Вместо послесловия: подводя итоги академической дерегуляции[767]767
Настоящий текст представляет собой переработанное и дополненное выступление на конференции «Идеология различия», состоявшейся в Киево-Могилянской Академии 6–10.12.2010. Его первоначальная версия была опубликована в переводе на украинский язык «Академiчний расизм: багато причин – один вiхид?» в журнале «Полiтична критика». 2011. № 2.
[Закрыть]
Проделанный в данной книге анализ подталкивает к двум выводам. Во-первых, с 1920-х годов академические авторы и институции вносят все более осязаемый вклад в формирование универсальной понятийной сетки. Во-вторых, профессиональная и понятийная механика социологии не составляет принципиального исключения из ряда социальных и гуманитарных дисциплин – в той мере, в какой социологические карьеры и заведения подчиняются общему академическому режиму. Прояснить близость между этими (и не только) дисциплинами можно различными способами. Первый способ задан в главах второго раздела книги. Он состоит в том, чтобы выявлять категории, которые функционируют схожим образом в разных дисциплинах, подобно понятию «личность» в 1960–1970-е годы, и описывать семантическую и институциональную механику их закрепления в понятийной сетке. Второй способ, предлагаемый в данном разделе, задает обратную последовательность. Он позволяет сопоставить модели микрополитики в отдельных дисциплинах и зафиксировать релевантные им понятийные структуры. Возможен и третий путь, для которого особенно хорошо подходит глава, выполняющая роль заключения. Этот путь состоит не в том, чтобы детально анализировать отдельные понятия и механику нескольких дисциплин на основе данных дисциплинарного словаря, условий карьеры, технических и методологических классификаций и т. д. А в том, чтобы зафиксировать условие, релевантное самому режиму академического управления, а именно, диспозицию, или, пользуясь дюркгеймовским понятием, представление об устройстве социального мира, которое поддерживается этим режимом, но, в отличие от наивного утверждения «социальных проблем» под видом научных и в отличие от административной процедуры под видом методологической, не обязательно находит собственное «теоретическое», т. е. легитимное выражение в различных дисциплинах.
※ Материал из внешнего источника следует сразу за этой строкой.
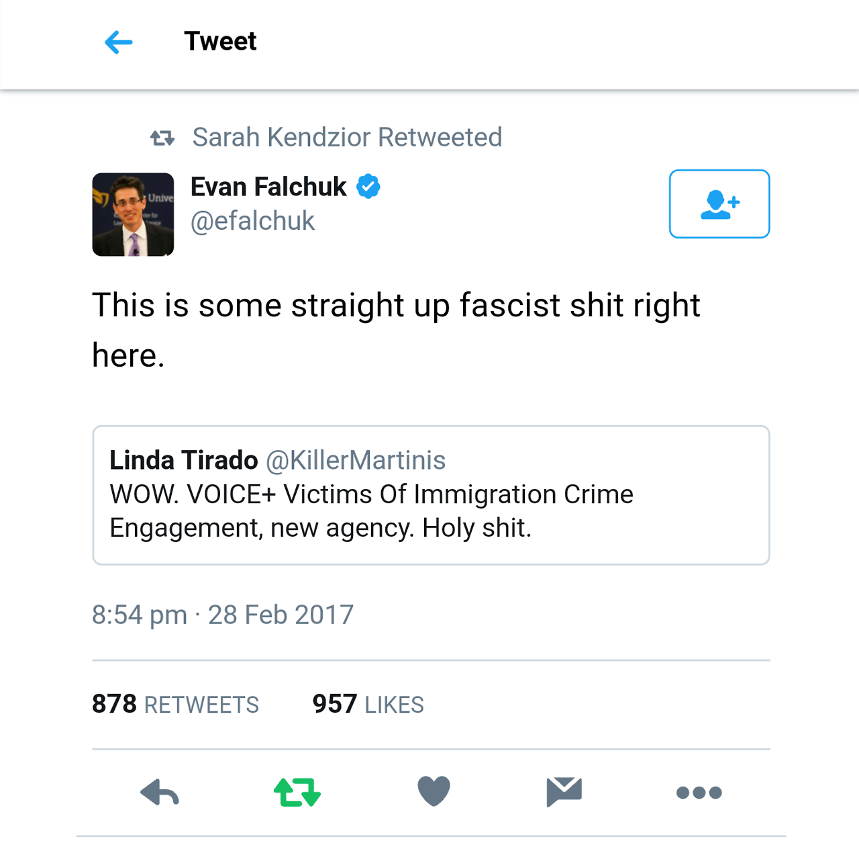859x843 pixels.
Task: Click the Tweet header title
Action: (220, 42)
Как видится, на роль такой диспозиции лучше прочих подходит академический расизм, воспроизводящийся в послесоветских институциях и в латентной, и в явной форме. В отличие от научно легитимных и даже административно санкционированных представлений, расизм в академической среде воплощает ту смысловую крайность, которая, как кажется, не санкционируется ни одним карьерным правилом какой-либо институции. Именно поэтому внимание к расистской речи в академических стенах позволяет наблюдать действие неадминистративной политизации академической речи и гораздо глубже проникнуть в работу институционального механизма послесоветской Академии[768]768
Как и ранее, здесь под «Академией» и «академическим» я имею в виду и университетский, и исследовательский сектор.
[Закрыть].
Оставаясь вполне определенным политически, расизм ускользает от строгих академических определений. При разнообразии видов общей расистской чувствительности: антисемитизм, вариации биологизма, социального сегрегационизма и проч., – самоцензура участниками академического мира собственных политических позиций зачастую растворяет расистское высказывание в нейтральных контекстах. Хотя и в таком виде, и часто без труда, оно считывается сочувствующими и оппонентами. Ряд расистски чувствительных авторов не афишируют своей политической чувствительности, иные пытаются придать им академически приемлемую понятийную форму: «евразийство», «традиционализм», «этнопедагогика», «православная социология», «витализм», – с переменным успехом претендуя на их институциализацию в качестве самостоятельных «научных» направлений и образовательных субдисциплин. Правила игры с учетом механики образовательных стандартов, государственной аккредитации вузов и требований интеллектуальной респектабельности располагают сегодня к мимикрии: в образовательном секторе расистские взгляды могут воспроизводиться прежде всего в паразитической форме. Например, за счет их введения в утвержденные разделы научной номенклатуры и образовательного цикла, в общие и дополнительные курсы по той или иной признанной исторической, демографической, социологической или управленческой теме. Не так редко расистская речь включается в учебные курсы и публикации с формальными признаками научности или нейтральности. Она может подводиться под универсальные категории образовательных программ, вплоть до «истории мировой цивилизации», «социальной структуры», «процессов управления», «общественной динамики» и т. п. Подобная мимикрия частных форм возвращает нас к более глубокому методологическому вопросу: может ли история или социология понятий ограничиваться обращением к одним только словарным терминам, или нам следует также включать в нее анализ операций со смыслами? Так, в целях научной самолегитимации понятия, изъятые из контекста научной классики, могут перекодироваться такими авторами и преподавателями в пользу разнородных «постклассических подходов» собственного изобретения. Двойная, политическая и академическая, система кодирования служит главным условием их безопасности и формальной допустимости в стенах образовательных и исследовательских институций.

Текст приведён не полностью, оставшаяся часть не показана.